SCHRIFTLICHE ANFRAGE A → Gib bitte die Einträge erneut aus, beginnend mit der Zeile, die "The height and width of the screenshot is (397, 1568)." enthält, bis einschließlich der Zeile mit "The image size is (1456, 819). [x=1037, y=15]". Tausche dabei "vertical" gegen "horizontal" und lass alles andere unverändert.

DOKUMENT →

____________________

Bis 2030 sollen Deep-Tech-Firmen 1 Million neue Arbeitsplätze in Europa schaffen, wie ein Bericht von McKinsey zeigt. Doch die Herausforderung besteht demnach darin, die wachstumsstarken Firmen davon abzuhalten, in die USA abzuwandern.

(Source: 1xpert / Fotolia.com)
(Source: 1xpert / Fotolia.com)

Europa hinkt den USA seit Jahrzehnten beim Wirtschaftswachstum und bei der Gründung milliardenschwerer Technologieunternehmen hinterher. Ein neuer Bericht von McKinsey zeigt nun jedoch eine grosse Chance auf: Gezielte Investitionen in Deep-Tech-Firmen könnten Europa nicht nur zu mehr Wohlstand verhelfen, sondern auch seine technologische Souveränität stärken.

Der Bericht definiert Deep-Tech-Firmen als Unternehmen, die wissenschaftliche Durchbrüche nutzen, um drängende gesellschaftliche Probleme zu lösen. Typischerweise zeichnen sie sich durch eine hohe Forschungsintensität und einen erheblichen Kapitalbedarf aus.

Die Autoren argumentieren, dass Innovation die wirtschaftliche Wettbewerbsfähigkeit antreibt. Sie verweisen dabei auf den deutlichen Zusammenhang zwischen dem Innovationsranking eines Landes und dessen Wirtschaftswachstum. Angesichts der heutigen Unsicherheiten bei Handel und Zöllen sei dies eine besondere Chance für Europa, durch Investitionen in Deep Tech das eigene Wachstum zu fördern.

Die Grafik zeigt die Korrelation zwischen dem BIP-Wachstum und dem Globalen Innovationsindex.

(Source: mckinsey.com)

____________________

AUSZÜGE DER EINTRÄGE →

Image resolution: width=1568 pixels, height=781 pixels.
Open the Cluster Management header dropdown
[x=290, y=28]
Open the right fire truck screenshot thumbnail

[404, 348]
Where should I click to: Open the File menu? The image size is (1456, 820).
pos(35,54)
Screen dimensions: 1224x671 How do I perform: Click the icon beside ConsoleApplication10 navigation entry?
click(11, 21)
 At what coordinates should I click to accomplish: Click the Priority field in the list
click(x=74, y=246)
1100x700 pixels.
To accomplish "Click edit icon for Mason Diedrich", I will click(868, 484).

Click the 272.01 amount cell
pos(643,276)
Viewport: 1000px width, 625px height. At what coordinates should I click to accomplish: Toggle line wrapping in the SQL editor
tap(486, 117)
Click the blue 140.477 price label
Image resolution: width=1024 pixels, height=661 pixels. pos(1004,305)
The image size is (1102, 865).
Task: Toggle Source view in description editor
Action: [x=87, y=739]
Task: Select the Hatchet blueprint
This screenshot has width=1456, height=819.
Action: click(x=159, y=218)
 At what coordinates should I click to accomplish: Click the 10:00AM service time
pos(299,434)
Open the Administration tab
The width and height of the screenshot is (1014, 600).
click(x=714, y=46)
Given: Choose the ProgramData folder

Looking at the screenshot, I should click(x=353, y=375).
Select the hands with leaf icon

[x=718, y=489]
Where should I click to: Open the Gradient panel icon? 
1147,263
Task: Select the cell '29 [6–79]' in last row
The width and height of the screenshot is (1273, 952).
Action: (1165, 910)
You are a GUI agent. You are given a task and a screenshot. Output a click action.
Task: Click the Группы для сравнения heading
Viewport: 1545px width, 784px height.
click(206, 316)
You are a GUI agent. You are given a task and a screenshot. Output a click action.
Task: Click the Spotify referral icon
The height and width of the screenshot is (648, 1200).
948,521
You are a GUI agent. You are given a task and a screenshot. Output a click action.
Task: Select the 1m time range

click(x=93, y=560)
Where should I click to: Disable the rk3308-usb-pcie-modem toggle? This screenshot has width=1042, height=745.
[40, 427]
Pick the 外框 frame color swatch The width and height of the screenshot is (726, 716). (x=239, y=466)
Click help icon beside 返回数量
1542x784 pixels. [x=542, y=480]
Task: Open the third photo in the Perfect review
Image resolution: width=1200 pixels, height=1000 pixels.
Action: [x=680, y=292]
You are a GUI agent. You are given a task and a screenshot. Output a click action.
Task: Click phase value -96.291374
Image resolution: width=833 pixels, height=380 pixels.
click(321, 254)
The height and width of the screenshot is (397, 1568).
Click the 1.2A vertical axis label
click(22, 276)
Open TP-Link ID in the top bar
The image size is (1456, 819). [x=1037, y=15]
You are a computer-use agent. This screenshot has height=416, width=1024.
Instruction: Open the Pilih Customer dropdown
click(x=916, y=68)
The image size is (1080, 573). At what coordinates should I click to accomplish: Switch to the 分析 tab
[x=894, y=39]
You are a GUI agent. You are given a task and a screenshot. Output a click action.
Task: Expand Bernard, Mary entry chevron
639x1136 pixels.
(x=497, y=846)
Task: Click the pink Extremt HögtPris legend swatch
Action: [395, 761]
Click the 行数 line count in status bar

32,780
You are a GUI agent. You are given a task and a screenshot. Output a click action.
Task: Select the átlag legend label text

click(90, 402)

____________________

SCHRIFTLICHE ANFRAGE B → Erkläre in ein bis drei Sätzen, warum das Dokument Investitionen in Deep Tech als Chance für Europas Wachstum darstellt.

VOLLSTÄNDIGE AUSGABE A →
The height and width of the screenshot is (397, 1568).
Click the 1.2A horizontal axis label
click(22, 276)
Open TP-Link ID in the top bar
The image size is (1456, 819). [x=1037, y=15]

VOLLSTÄNDIGE AUSGABE B → Die Autoren argumentieren, dass Innovation die wirtschaftliche Wettbewerbsfähigkeit antreibt. Dabei verweisen sie auf den deutlichen Zusammenhang zwischen dem Innovationsranking eines Landes und dessen Wirtschaftswachstum. Angesichts der heutigen Unsicherheiten bei Handel und Zöllen sehen sie darin eine besondere Chance für Europa, durch Investitionen in Deep Tech das eigene Wachstum zu fördern.